Policaro Access has generated 300 home deliveries of new vehicles, almost double what had been projected, Policaro said.
“And on the after-sales side, we’ve realized efficiencies and cost-savings.”
ONLINE FUTURE
While digital-only transactions make up a small sliver of luxury-vehicle sales, dealers said they expect the trend will grow because online buyers tend to be younger and more tech savvy. “I’d be hard-pressed to find a client who hasn’t used some part of the online tools,” said Jay McKeen, dealer principal at Carter Cadillac, the luxury arm of the Jack Carter Auto Group in Calgary. When COVID-19 hit in early 2020, Carter team members discussed how they could build on General Motors’ Cadillac Live online platform, McKeen said.
“We wanted to create Carter Live, where people could reach us from a remote location at any hour of the day,” he said. Adapting the tool to the dealership’s needs “didn’t take a lot of new tech.”

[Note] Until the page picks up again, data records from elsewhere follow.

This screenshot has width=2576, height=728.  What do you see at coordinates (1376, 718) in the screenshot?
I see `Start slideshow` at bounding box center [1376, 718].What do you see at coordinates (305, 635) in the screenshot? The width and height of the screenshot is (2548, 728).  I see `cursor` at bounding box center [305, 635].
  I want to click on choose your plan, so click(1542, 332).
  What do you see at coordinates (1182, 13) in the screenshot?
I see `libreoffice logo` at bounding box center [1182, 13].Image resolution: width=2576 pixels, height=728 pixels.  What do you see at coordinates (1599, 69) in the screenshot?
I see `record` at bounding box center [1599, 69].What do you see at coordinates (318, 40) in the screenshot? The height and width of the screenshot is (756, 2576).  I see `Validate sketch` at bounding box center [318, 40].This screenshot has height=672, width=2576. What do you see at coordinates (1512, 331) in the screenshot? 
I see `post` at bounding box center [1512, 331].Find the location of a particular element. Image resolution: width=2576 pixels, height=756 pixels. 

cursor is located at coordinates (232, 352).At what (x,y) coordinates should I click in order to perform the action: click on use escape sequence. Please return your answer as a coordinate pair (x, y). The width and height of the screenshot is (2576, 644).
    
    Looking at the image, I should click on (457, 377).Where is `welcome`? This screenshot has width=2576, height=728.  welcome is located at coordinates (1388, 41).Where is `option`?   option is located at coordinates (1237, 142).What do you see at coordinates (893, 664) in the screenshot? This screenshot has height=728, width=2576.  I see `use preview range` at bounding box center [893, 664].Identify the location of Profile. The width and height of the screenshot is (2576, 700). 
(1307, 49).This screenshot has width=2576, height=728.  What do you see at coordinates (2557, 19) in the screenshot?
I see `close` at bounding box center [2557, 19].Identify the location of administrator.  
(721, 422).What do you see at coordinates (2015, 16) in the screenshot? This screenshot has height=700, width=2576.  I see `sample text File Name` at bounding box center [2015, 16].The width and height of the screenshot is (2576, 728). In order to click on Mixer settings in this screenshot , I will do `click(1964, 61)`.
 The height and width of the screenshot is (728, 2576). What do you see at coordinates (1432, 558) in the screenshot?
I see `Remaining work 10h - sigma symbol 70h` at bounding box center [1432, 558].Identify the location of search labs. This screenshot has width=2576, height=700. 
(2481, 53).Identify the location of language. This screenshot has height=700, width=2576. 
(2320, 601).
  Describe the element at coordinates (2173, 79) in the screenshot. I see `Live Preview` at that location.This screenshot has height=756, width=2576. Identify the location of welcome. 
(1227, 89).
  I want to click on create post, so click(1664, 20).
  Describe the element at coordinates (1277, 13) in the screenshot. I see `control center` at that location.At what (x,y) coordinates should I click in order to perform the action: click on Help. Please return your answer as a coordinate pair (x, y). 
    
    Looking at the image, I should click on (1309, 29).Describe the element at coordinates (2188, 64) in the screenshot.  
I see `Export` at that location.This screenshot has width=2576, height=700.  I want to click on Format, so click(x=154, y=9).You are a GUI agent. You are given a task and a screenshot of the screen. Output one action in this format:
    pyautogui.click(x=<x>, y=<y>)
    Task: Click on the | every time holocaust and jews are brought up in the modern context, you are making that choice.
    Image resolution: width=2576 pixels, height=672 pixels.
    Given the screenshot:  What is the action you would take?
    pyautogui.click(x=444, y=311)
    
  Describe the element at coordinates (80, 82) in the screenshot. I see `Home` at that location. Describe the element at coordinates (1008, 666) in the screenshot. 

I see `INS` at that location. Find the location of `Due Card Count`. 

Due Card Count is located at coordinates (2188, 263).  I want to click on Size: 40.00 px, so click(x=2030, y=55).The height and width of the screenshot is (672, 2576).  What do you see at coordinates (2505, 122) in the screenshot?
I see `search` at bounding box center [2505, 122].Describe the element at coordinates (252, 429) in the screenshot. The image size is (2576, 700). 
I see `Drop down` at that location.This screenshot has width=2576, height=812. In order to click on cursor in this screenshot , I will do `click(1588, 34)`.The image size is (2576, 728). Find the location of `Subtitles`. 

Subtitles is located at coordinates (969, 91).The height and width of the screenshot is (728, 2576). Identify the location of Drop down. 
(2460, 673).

Cadillac Live provides an immersive online experience with the brand’s vehicles. Potential buyers can connect with an on-screen agent, who delivers a personalized walkaround of the vehicle and answers questions.
The tool can also be used as an exclusive perk for Cadillac owners, McKeen said. For example, the dealership recently invited those who had prepurchased a 2021 Escalade to attend an online closeup look at the vehicle.
“The customer got to see it and experience it,” McKeen said. “That really went over well with our client base.”
Carter Live Connect goes beyond the GM tool, enabling buyers to complete the entire transaction online, arrange financing and take delivery without setting foot in the dealership.
IN-PERSON ‘SPECIAL’
Yet the dealership found that only about eight per cent of buyers were willing to do everything online.
“That one surprised us,” McKeen said. “When you’re buying a luxury vehicle, people still want that special treatment.”
Buyers who want to go entirely touchless tend to be in their mid-30s to mid-40s and have researched a vehicle so thoroughly online that they often don’t ask for a test drive, McKeen said.
Despite the pandemic, Carter Cadillac managed to sell about 400 new vehicles in 2020 — a relief for the dealership, which opened in February 2019.
“I had grave doubts in April [2020] about the ($16 million) investment we made” in a standalone store, McKeen said. Online retailing has helped boost sales, he said, adding that 2020 sales “came in at 90 per cent of” projections made in 2019.
The pandemic sped up the trend to online that had been developing for years, said John Bardwell, an automotive product specialist with Bond Brand Loyalty in Toronto.
“It was not the consumers who were dragging their heels, it was the dealers,” he said. “But COVID made dealers realize that this [online transaction] is actually better for them.”
Instead of being in the “sweatbox” of a showroom, Bardwell said, customers can complete their transaction in the comfort of their own home.
“They’re actually dropping more money because it’s calm. They don’t feel the need to haggle.”